I wonder if he would be so useless if you were going private, just searched  him  an it looks like he got plenty private work his way...


----------



## lsgs

I've used Fleet phosphosoda and Picolax before. Picolax was fine, not much to drink and absolutely no cramping pain at all. No nausea. Possibly a little more erm violent than Fleet but more than manageable. 

Fleet was fine, although it took a long time to work with me (6 hours) and caused a lot of pain and nausea in that time. I also had quite a lot of abdominal pain on the 2nd day of prep. I would do either prep again though.


----------



## xSophiexx

Omg i had Moviprep and all i can say is it induced exorcist style puke no warning just alllll came up over my wall and tv haha too much volume 4litres i think and tastes like salty lemon toilet cleaner URGHHH. Picolax is 2 SMALL glasses and tastes like Orange calpol.. MUCH easier on the tummy especially if you struggled with klean prep. Really not bad and i am a sensitive soul lol. That would be my prep of choice hope all goes well.


----------



## xSophiexx

Also get doc to prescribe it mine is happy with picolax.. its generally used for surgery


----------



## hainman

haha ye ben Dover would be funny,obviously his parents didnt have a sense of humour 
im in for stoma,ive been through all the meds and only the pred steriods is keeping me out a flare,ye they all work out the Nuefeild at bloody dear rates,i was thinking of going private but once you do that,get your treatment,bang your back with the nhs so i wasnt prepared to line his pockets just to end up back with him on nhs anyway,
Every time i go in to see him,which is every 6 months im lucky if i get the seat warm before im back out the door,it took him 6 months to write a referal letter to the surgeon,and that was me hounding him and his secretary every day.and this was him telling me i need the op,imminently.... wouldnt need to be anything wrong with you eh...
to be honest i dont mind the colonoscopy,its the endoscopy i HATE!!!plus ye get a wee kip with the colonoscopy lolgood luck with the scope,by the way he does the scopes,


----------



## UnXmas

I've always been given picolax.
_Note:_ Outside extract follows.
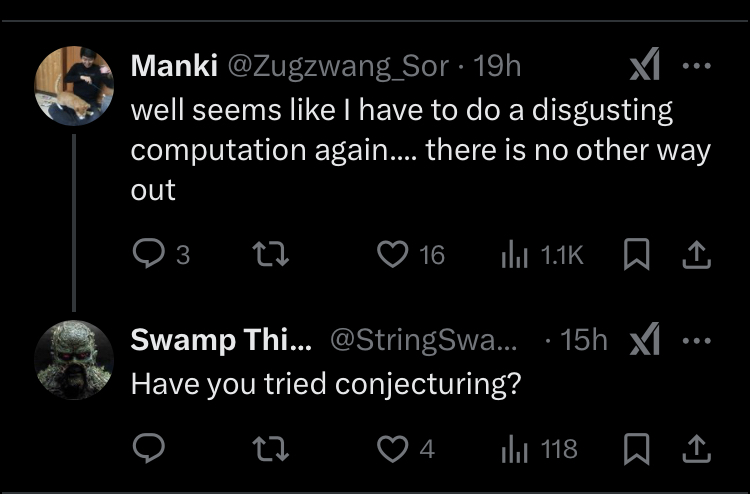The height and width of the screenshot is (494, 750).
Task: Share Swamp Thing's reply
Action: 695,449
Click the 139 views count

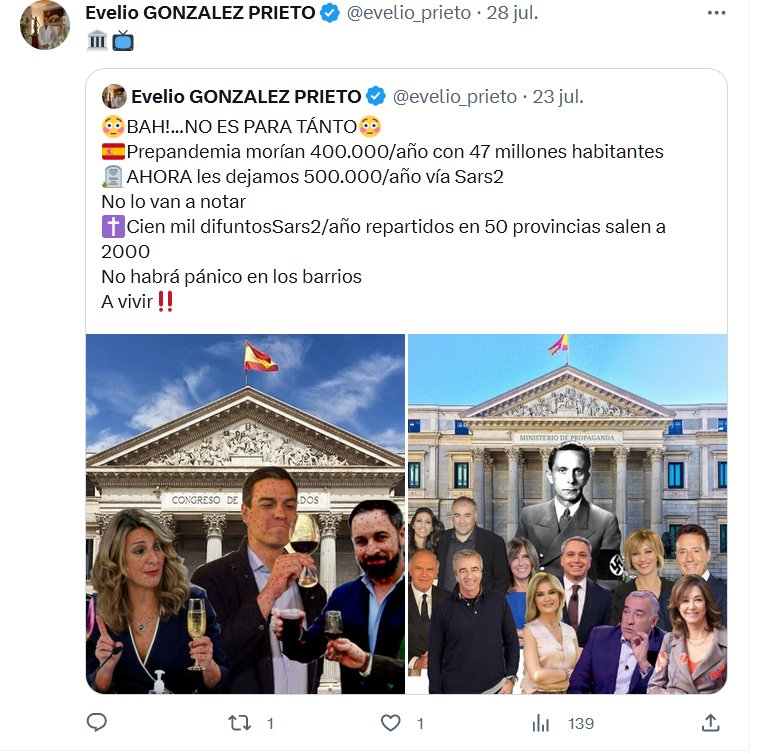[x=581, y=723]
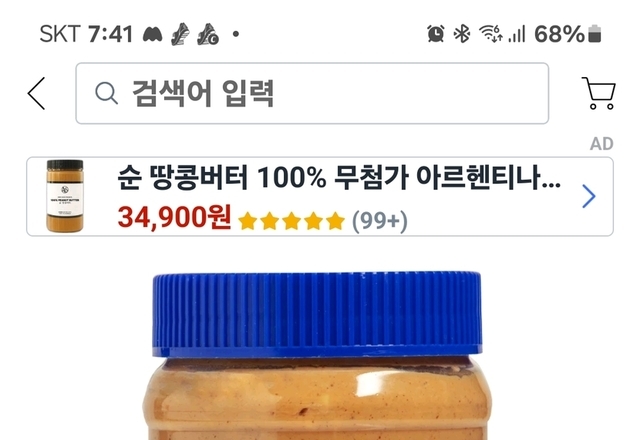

I didn't know we were allowed to choose! But I think how people react is probably a lot to do with the state of each person's digestive system as much as the type of laxative used. I didn't find picolax bad given what its used for.

I've been given enemas before too - not for a colonoscopy though, for bowel surgery. It's better than a laxative because it's so much quicker, you don't have to spend a whole 24 hours being affected like you do with the laxatives - you can eat normally up until the morning of the surgery and then it probably took me about an hour or two to have a nurse give the enema and for its effects to finish. But its worse because you have to deal with the diarrhoea in a hospital, where the toilets are used by other patients as well so you don't get the sense of privacy and comfort you can have at home.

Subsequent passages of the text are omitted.